The way you approach this problem was by first reading it and by seeing **Maximum **Subarray description. Whenever you find in the problem statement something like **maximum, minimum, etc**., then that problem can be thought as optimization problem. So dynamic programming thought process can be applied.

But first I initially tried to solve it using simple brute force algorithm. Using two for loops, find sum of all sub arrays and then return maximum of those sums.

```
public int maxSubArray1(int[] nums) {
// find all subarrays
// find max subarray
int maxSum = Integer.MIN_VALUE;
for (int i=0; i<nums.length; i++) {
int sum = 0;
for (int j=i; j<nums.length; j++) {
sum = sum + nums[j];
if (maxSum<sum) maxSum = sum;
}
}
return maxSum;
}
```

It looked simple to implement. But the time complexity is O(n*n), so will definitely not be acceptable in an interview. The interview feedback will be – The candidate was unable to provide optimized solution. 🙂

Then I tried solving the problem using Dynamic Programming/Optimization. I spent some time but could not think of the right sub-problem which could help solve the super-problem. Then I reviewed the greatest source of truth – The Internet. 🙂

Below is the right sub problem that I could find.

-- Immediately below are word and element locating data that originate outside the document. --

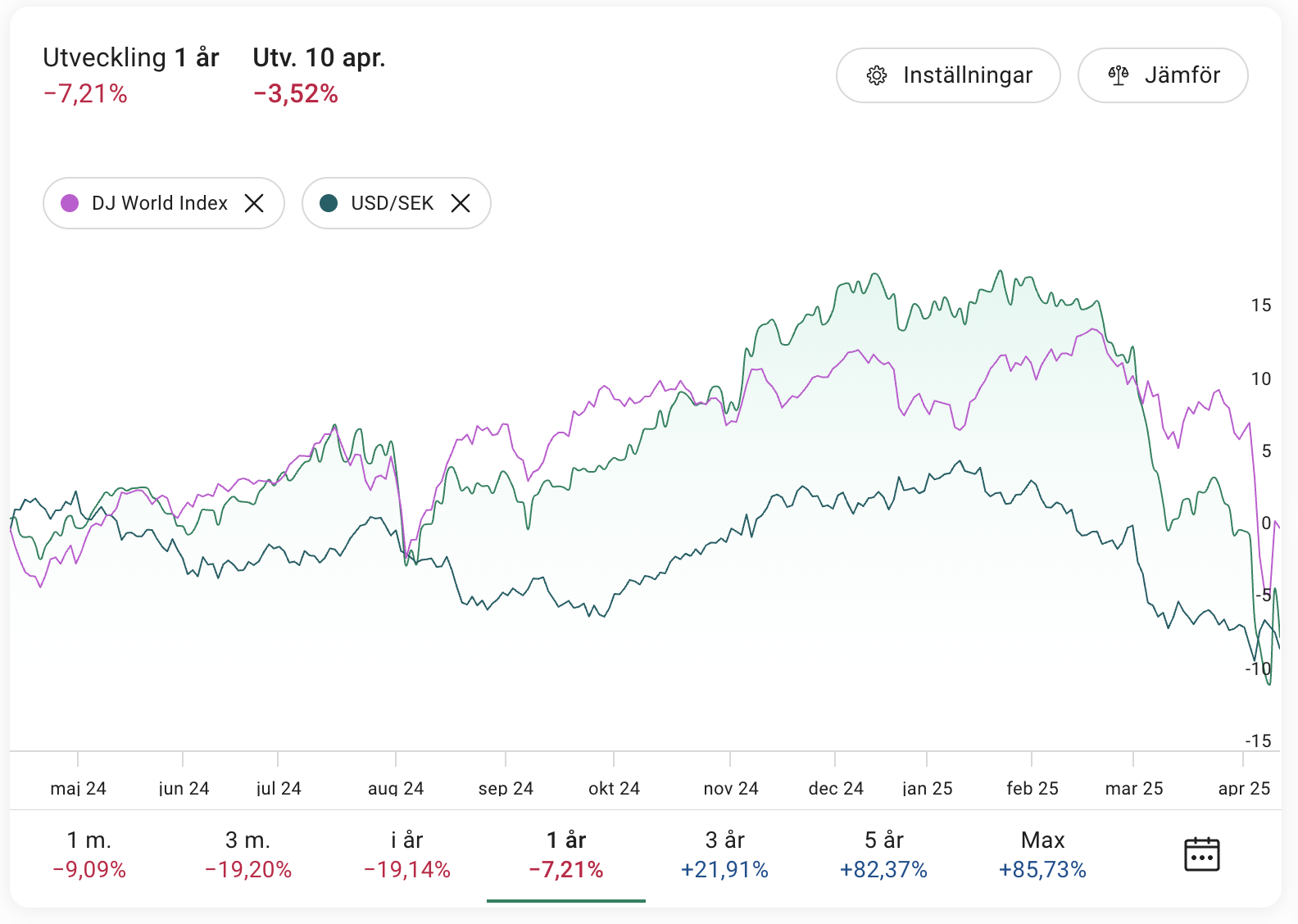
Task: Click the USD/SEK chip label
Action: pyautogui.click(x=392, y=203)
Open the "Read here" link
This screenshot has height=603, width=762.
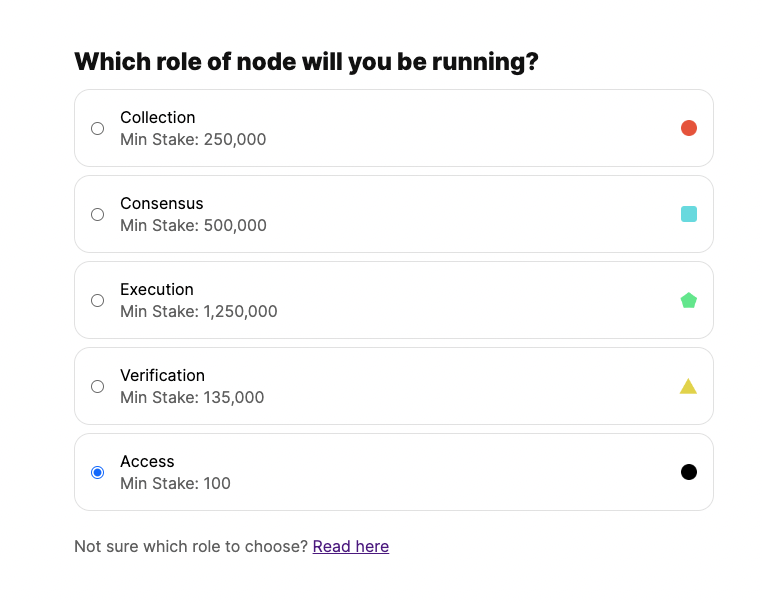350,546
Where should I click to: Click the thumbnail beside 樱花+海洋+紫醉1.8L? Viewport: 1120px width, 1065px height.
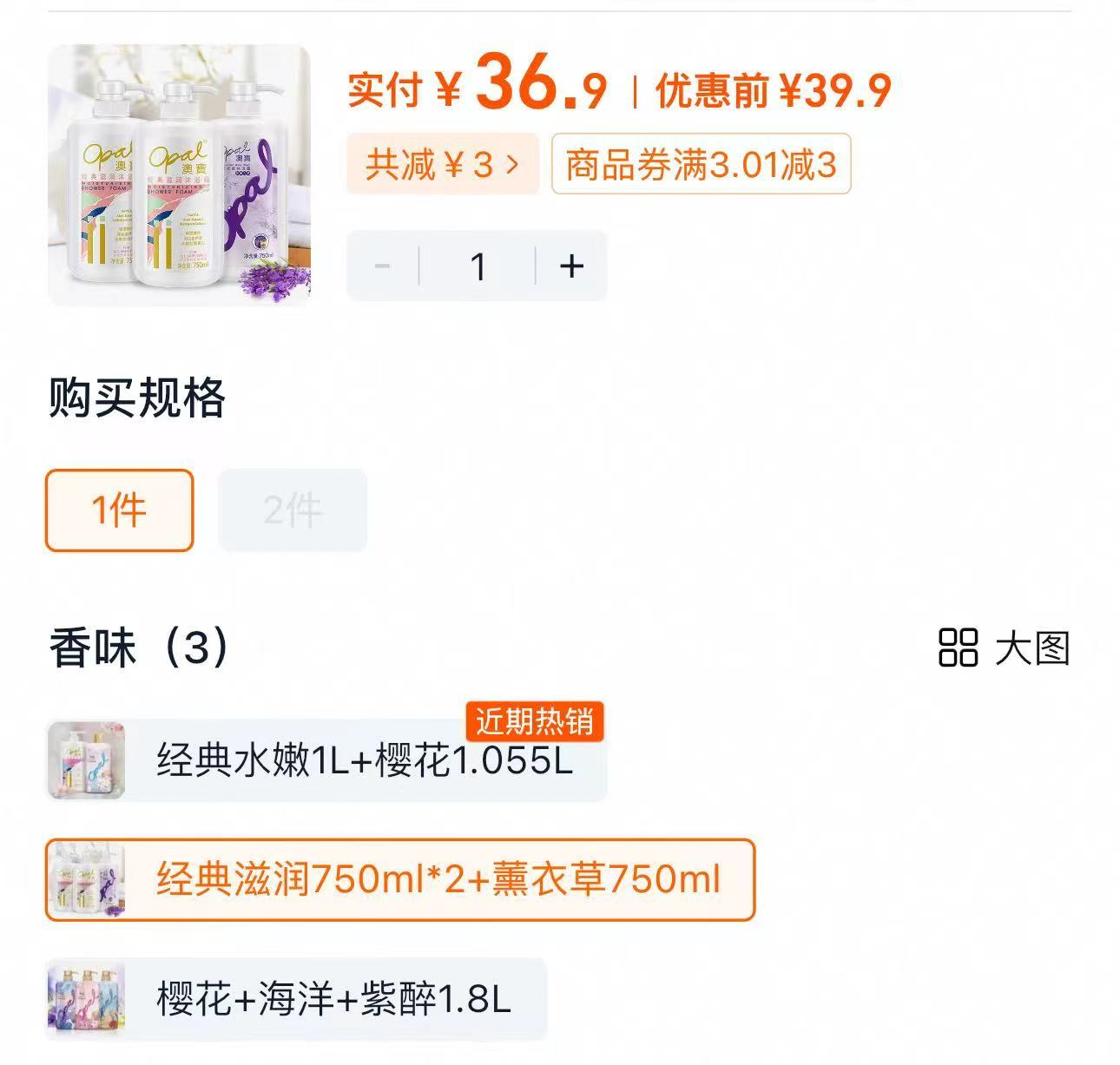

maxSubArray[i] – It is the maximum sum of contiguous elements of an array where nums[i] **must **be included.

Below is how you can derive maxSubArray[i] from maxSubArray[i-1].

maxSubArray[i] = maxSubArray[i-1]>0 ? maxSubArray[i-1] + nums[i] : nums[i];

Once you understand this, solving the problem now looks simple and is now a O(n) solution.

```
public int maxSubArray(int[] nums) {
if (nums.length == 1) return nums[0];
int max = Integer.MIN_VALUE;
int maxSubArray[] = new int[nums.length];
maxSubArray[0] = nums[0];
for (int i=0; i<nums.length; i++) {
maxSubArray[i] = i>0 && maxSubArray[i-1]>0 ? maxSubArray[i-1] + nums[i] : nums[i];
max = Math.max(max, maxSubArray[i]);
}
return max;
}
```

**Lessons learnt by solving this problem.**

- If you see in problem statement things like maximum, minimum, average, etc, it could be an optimization problem and dynamic programming and divide and conquer techniques could be handy solving these problems.
- Spend your time in finding the right sub-problem which can be useful in solving the super problem. Once you are able to find and formulate the right sub-problem, your problem is 90% solved.